Zhang T, Guo X, Chen Y.

	Figure 2. RA directly activates ndrg1a expression in Xenopus archenteron roof endoderm cells.(A–O) RA signaling is necessary and sufficient to activate ndrg1a expression in the archenteron roof endoderm cells as well as in the pancreas, oesophagus, stomach, and duodenum primordia. Embryos were treated with 0.25 µM BMS453 or 5 µM RA at stage 10 for one hour, collected at stages indicated in the control panels, and subjected to whole mount in situ hybridization analyses of ndrg1a expression. (A–I) Whole mount in situ hybridization on bisected embryos, anterior toward the left. (J–O) Lateral view, head toward the left. Red arrows in panels K and N and red triangles in panels L and O point to the loss or expansion of ndrg1a expression in pancreas, oesophagus, stomach, and duodenum upon BMS453 or RA treatment, respectively. (P–S) RA directly activates ndrg1a expression in Xenopus archenteron roof endoderm cells. Embryos were treated with cycloheximide (CHX, 10 µg/ml), 5µM RA, or both at stage 15 for one hour, fixed at stage 20, and bisected for whole mount in situ hybridization analyses of ndrg1a expression. For the combined treatment, CHX was added 15 min before the application of RA. Anterior is toward the left. The numbers of embryos showing the illustrated phenotypes are given in the corresponding images.

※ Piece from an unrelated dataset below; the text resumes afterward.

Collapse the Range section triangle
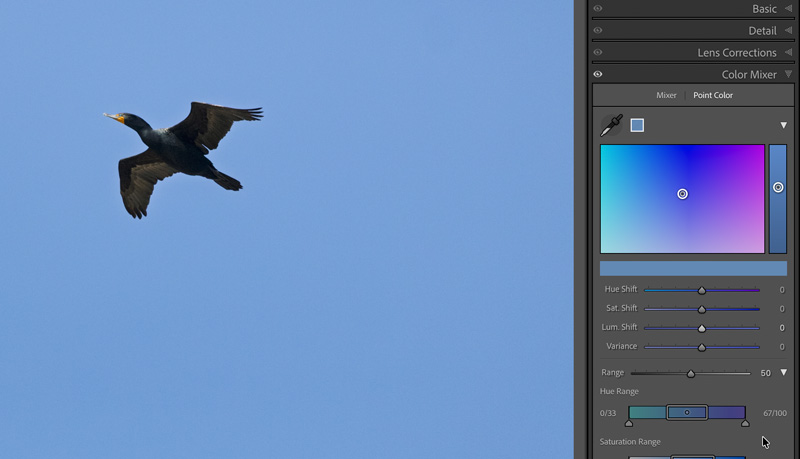 [x=783, y=372]
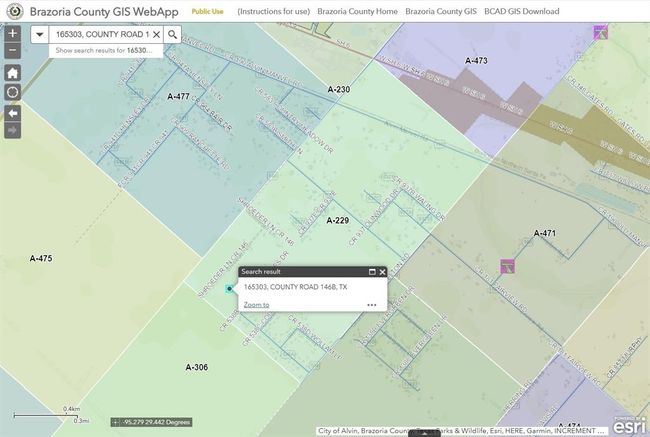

	Figure 3. The efficiency of ndgr1a MO1 and MO2 was verified in vivo.(A–D) Fertilized Xenopus eggs were co-injected with 3.5 picomoles of coMO or ndrg1a MO1 in combination with an mRNA containing MO1 binding site followed by GFP coding sequence (MO1BS-GFP) and evaluated for live GFP translation at stage 18 with an Olympus SZX16 fluorescence microscope. (A, B) GFP. (C, D) Bright field view. (E–H) ndrg1a MO2 specifically inhibited the translation of GFP following its binding site (MO2BS-GFP), as revealed by the in vivo assay as above. (E, F) GFP. (G, H) Bright field view.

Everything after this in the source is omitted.